— SELECTED TEXT —

## BEGIN

Offline programming with the aid of a simulation tool

Can OLP make your robot manufacturing more cost-effective? Learn how to correctly gauge costs and benefits.

Published 11/04/2024

In production, automation is growing by leaps and bounds. Modern technologies are making the use of robots economically viable even for small manufacturing segments and complex processes. In this context, one option is to replace manual robot programming with offline programming (OLP). But when does this investment actually pay off? How do you calculate costs and benefits? For an answer to these questions, read on!

Offline programming with the aid of a simulation tool

Robot-aided production in SMEs

Automation is a term that brings large-scale manufacturing and giant machinery pools to mind. But automated processes aren’t just for major production plants: Increasingly, small, specialized companies are relying on robots as well. But first, they have to ask themselves whether robot deployment is in fact economical in their specific environment. The answer depends on overall equipment effectiveness (OEE). Moving to software-based offline programming (OLP) can play a key role in improving it.

Robot programming – manual vs. offline

In manual programming, a programmer “feeds” the robot the necessary movements, one by one. This so-called teach-in method thus requires close interaction with the machine and is often time-intensive, especially when it comes to making changes.

In contrast, OLP permits computer-based program generation and optimization without interrupting ongoing production. Programs are created, validated and adapted in a virtual 3D simulation environment, so that any errors can be revealed and corrected before the program goes live. This significantly boosts the quality of the completed program.

When does the switch to OLP pay off?

A simulation tool is not a must-have for any and all manufacturing contexts. In traditional large-volume production, where production lines are installed once and then make the same components for lengthy time periods, manual programming is often the right choice. But in the following scenarios, a changeover to offline programming can often be a meaningful solution:

  • Small lot sizes and high product variance: If a company produces many different components in small lots, it often needs to adapt its robot programs. Manual programming means lengthy production line downtimes, and these have an adverse effect on overall equipment effectiveness (OEE). The use of OLP means that production can continue unimpeded.
     
  • Frequent component changes: OLP is particularly beneficial if a business constantly needs to modify its products or components. Changes can easily be made and tested in the simulation environment, again avoiding costly production downtimes.
     
  • Complex parts geometries and sophisticated processes: In cases where production involves complex components or procedures, OLP enables simulation and optimization of advanced robot programs before they are handed over to production. This prevents costly mistakes.
     
  • Multiple robot brands: Machine pools often include various brands of robots, each of which requires its own software. In such situations, OLP offers a standardized platform for all robot programming and management.
     
  • Collision prevention and added security: Complex processes may pose the risk of collisions between the robot arm and the component. OLP provides a secure environment for early-stage simulation and thus prevents costly damage to machinery and products.

## END

— DATA SEGMENT —
## BEGIN

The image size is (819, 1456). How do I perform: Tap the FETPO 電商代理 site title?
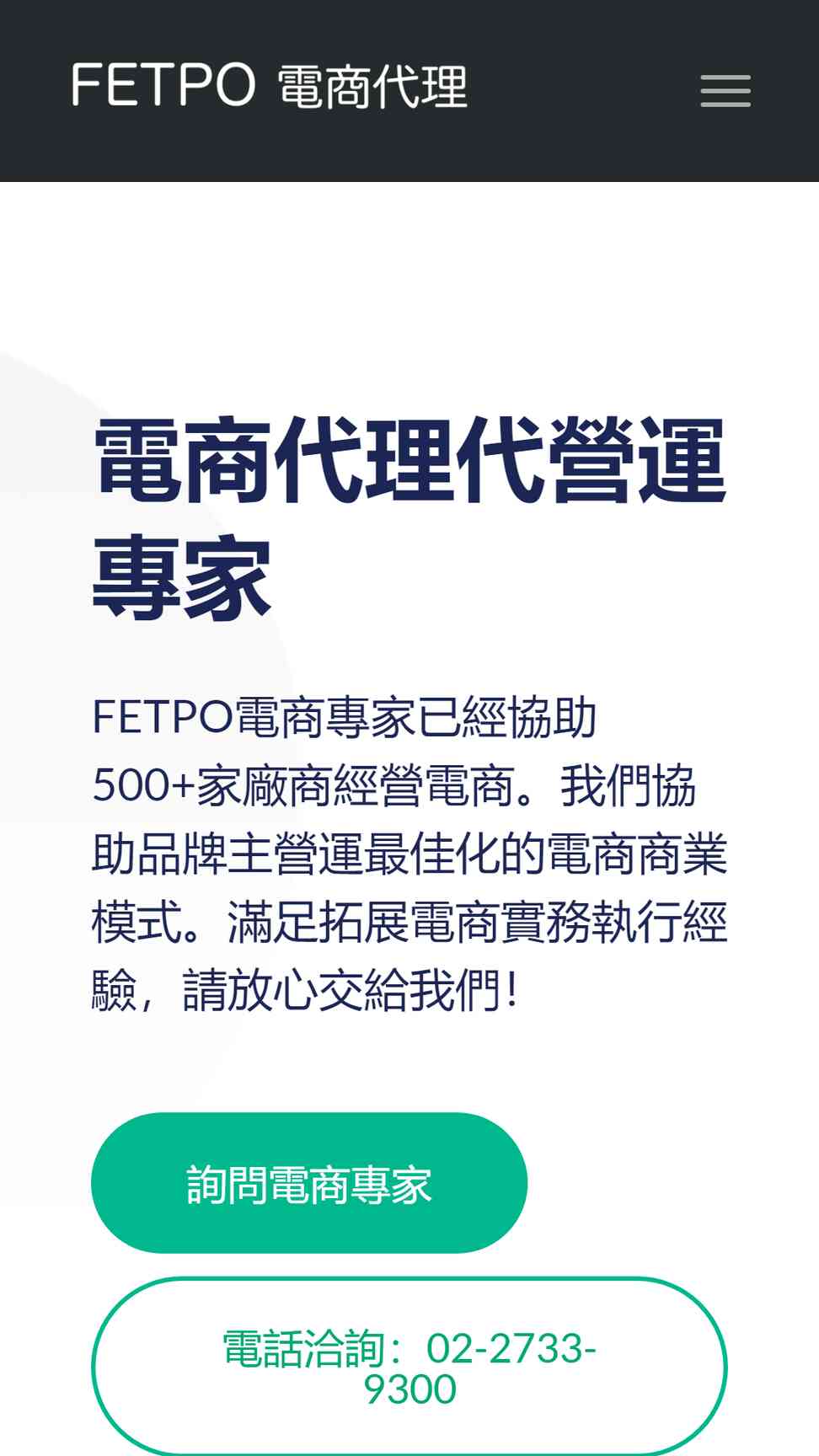(x=270, y=86)
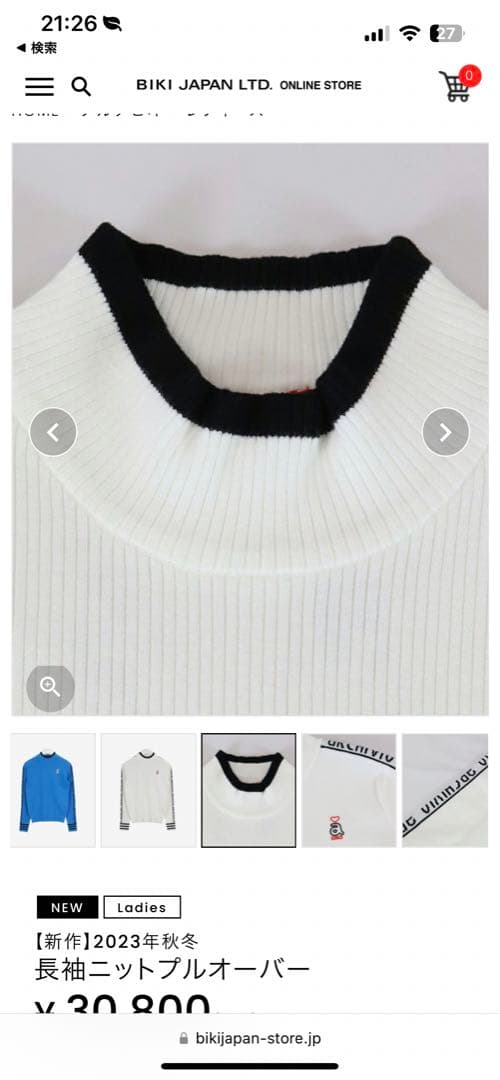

## END

— SHORT TASK 1 —
List the scenarios that the offline programming article names as cases where switching to offline programming can often make sense.
— SHORT TASK 2 —
In the offline programming article, what is the manual programming method called?
— SHORT TASK 3 —
According to the offline programming article, why does offline programming significantly boost the quality of the completed program?

— CORRECT ANSWER 1 —
- Small lot sizes and high product variance
- Frequent component changes
- Complex parts geometries and sophisticated processes
- Multiple robot brands
- Collision prevention and added security

— CORRECT ANSWER 2 —
The teach-in method.

— CORRECT ANSWER 3 —
Programs are created, validated and adapted in a virtual 3D simulation environment. This lets errors be found and corrected before the program goes live.